Так говорит г-н Дюринг, немало гордящийся важностью этих своих открытий. Сначала он выражает только надежду, что их «признают, по меньшей мере, немаловажной истиной», но дальше мы читаем у него:

«Напомним о тех крайне простых приемах, посредством которых мы доставили понятиям бесконечности и их критике доселе неведомую значимость... Вспомним элементы универсального понимания пространства и времени, столь просто построенные благодаря современному углублению и заострению».

Мы доставили! Современное углубление и заострение! Кто же это — мы, и когда разыгрывается эта современность? Кто углубляет и заостряет?

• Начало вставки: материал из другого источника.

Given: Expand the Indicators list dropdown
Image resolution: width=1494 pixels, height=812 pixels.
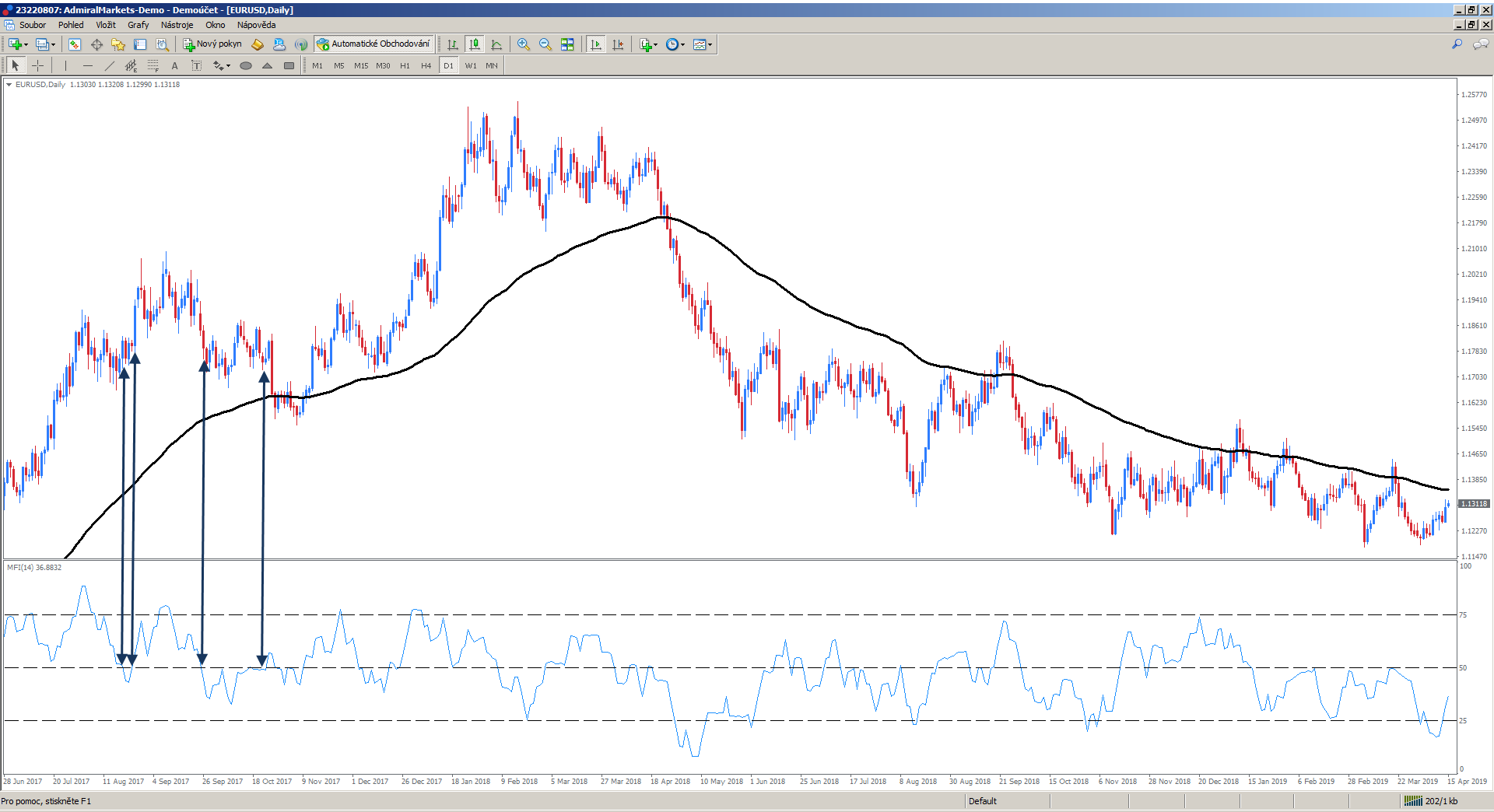Looking at the screenshot, I should click(648, 44).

«Тезис. Мир имеет начало во времени, и в пространстве он также заключен в границы. — Доказательство. В самом деле, если мы допустим, что мир не имеет начала во времени, то до всякого данного момента времени прошла вечность — и, стало быть, истек бесконечный ряд следовавших друг за другом состояний вещей в мире. Но бесконечность ряда именно в том и состоит, что он никогда не может быть закончен путем последовательного синтеза. Следовательно, бесконечный протекший мировой ряд невозможен; значит, начало мира есть необходимое условие его существования, — это первое, что требовалось доказать. — Что касается второй половины тезиса, допустим опять противоположное утверждение, что мир есть бесконечное данное целое из одновременно существующих вещей. Но величину такого количества, которое не дано в известных границах какого бы то ни было наглядного представления, мы можем мыслить не иначе, как только посредством синтеза частей, а целостность такого количества — только посредством законченного синтеза, или посредством повторного присоединения единицы к самой себе. Поэтому, чтобы мыслить как целое мир, наполняющий все пространства, необходимо было бы рассматривать последовательный синтез частей бесконечного мира как завершенный, т. е. пришлось бы рассматривать бесконечное время, необходимое для пересчитывания всех сосуществующих вещей, как протекшее, что невозможно. Итак, бесконечный агрегат действительных вещей не может быть рассматриваем как данное целое, а следовательно, он не может быть рассматриваем также и как данный одновременно. Следовательно, мир по своему протяжению в пространстве не бесконечен, а заключен в свои границы, — это второе» (что требовалось доказать).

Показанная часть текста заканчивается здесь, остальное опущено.